Brother this isn’t a competition, we’re all human at the end of the day, and a lot of people on this particular site are trying to turn their lives around. So don’t be a prick

>> No.21759694

>>21756460
Doesn’t look like she eats at all desu

>> No.21759699

>>21756451
I am Brazilian, have read her in the original, and her writing is sentimental trash, while the form is mostly immitative of Molly's monologue.

>>21757082
In Brazil she's a Sylvia Plath type of figure. Every teenage girl loves her. She's even more sentimental and ridiculous, however.

>> No.21759704

>>21759370
You like what the critics tell you to like. You have no personal judgement.
There's little that's similar between those three authors other than their fame, and Guimaraes Rosa for one greatly disliked Machado.

>> No.21759718

>>21759699
>while the form is mostly immitative of Molly's monologue
you clearly read this somewhere else because calling someone sentimental trash while speaking about Ulysses and specifcally Molly's part is a bit absurd.
She's also stylistically much closer to Woolf than Joyce (though the three are obviously similar).
>>21759704
I never said they were similar just that the three are my favourite brazilian writers.
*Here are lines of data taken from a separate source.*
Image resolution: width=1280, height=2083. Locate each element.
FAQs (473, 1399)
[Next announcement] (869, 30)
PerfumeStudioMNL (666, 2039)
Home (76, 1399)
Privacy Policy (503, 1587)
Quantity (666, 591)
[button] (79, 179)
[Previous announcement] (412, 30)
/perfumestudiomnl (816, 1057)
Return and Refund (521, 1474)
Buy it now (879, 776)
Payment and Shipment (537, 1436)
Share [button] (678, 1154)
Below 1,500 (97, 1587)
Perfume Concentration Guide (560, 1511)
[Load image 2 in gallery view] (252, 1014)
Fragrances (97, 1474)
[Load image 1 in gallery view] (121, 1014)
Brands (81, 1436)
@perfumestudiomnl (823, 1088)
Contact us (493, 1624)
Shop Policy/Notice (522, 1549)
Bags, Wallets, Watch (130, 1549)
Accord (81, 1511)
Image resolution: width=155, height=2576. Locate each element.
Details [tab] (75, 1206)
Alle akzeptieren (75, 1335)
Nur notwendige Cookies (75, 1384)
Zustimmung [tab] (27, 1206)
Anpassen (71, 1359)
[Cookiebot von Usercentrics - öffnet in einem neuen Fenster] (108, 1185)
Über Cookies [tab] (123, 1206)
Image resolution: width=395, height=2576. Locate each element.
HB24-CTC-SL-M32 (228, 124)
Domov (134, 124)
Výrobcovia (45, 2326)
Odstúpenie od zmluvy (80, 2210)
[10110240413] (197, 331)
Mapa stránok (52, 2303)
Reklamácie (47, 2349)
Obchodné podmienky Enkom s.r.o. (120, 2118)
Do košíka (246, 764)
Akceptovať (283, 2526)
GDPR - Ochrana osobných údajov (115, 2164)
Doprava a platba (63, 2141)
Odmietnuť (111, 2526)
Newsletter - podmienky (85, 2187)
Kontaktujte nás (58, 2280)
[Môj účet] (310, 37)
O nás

I don't really read literary criticism and certainly not brazilian literary criticism.
If anything, the fact that you must bring up Rosa's opinion of Machado as if it should have any bearing on my opinion of any of the three authors shows me you're far more worried with criticism than me.
My enjoyment of Thomas Pynchon doesn't mean anything about my enjoyment of Jorge Amado and neither of those things says anything about my enjoyment of Carlyle.

>> No.21759742

>>21759718
Molly's monologue is sentimental trash too, and so is Woolf.
Also, Guimarães Rosa's opinion had a reason. He rightly saw Machado was doing something very different from him. The fact that you like both means you have a weak aesthetic personality, similar to second-rate critics like Carpeaux and Bloom, so it's no wonder you can so strongly enjoy the pseudo-philosophical sentimental ramblings of a middle-aged apartment owner.

>> No.21759762

>>21759742
>The fact that you like both means you have a weak aesthetic personality
How the fuck do you even come to this conclusion, you can only think like that if you only consume art from a very specific period and location.
This is one of the most absurdly baffling opinions I have ever heard, even if you went to the most radical early 20th century vanguardist and pressed him enough he would have to admit some type of forefather or influence that at least on some level went against the main thesis of their work (and I can mention examples if you want me to).
I urge you to please point me to some sort of critic who only endorses a specific type of work (what the fuck is even an aesthethic personality anyway, are you the fucking Terminator, dissecating every single work you come across to find the signifiers you find worthy?
Honestly how the fuck do you even deal with literature - or any type of art - when you have to consider that the mere FUNCTION of the arts seem to change every 50 or so years, not to mention sensibilities?
I hope the first semester of letras treats you well because there is no way you have ever came in contact with any single proper aesthethics text if you can still think in such retarded subcultural terms.

>> No.21759797

>>21759762
You are an imbecile who parrots the opinion of the critics. Lispector, Machado and Guimaraes Rosa? Yea, we all know those three!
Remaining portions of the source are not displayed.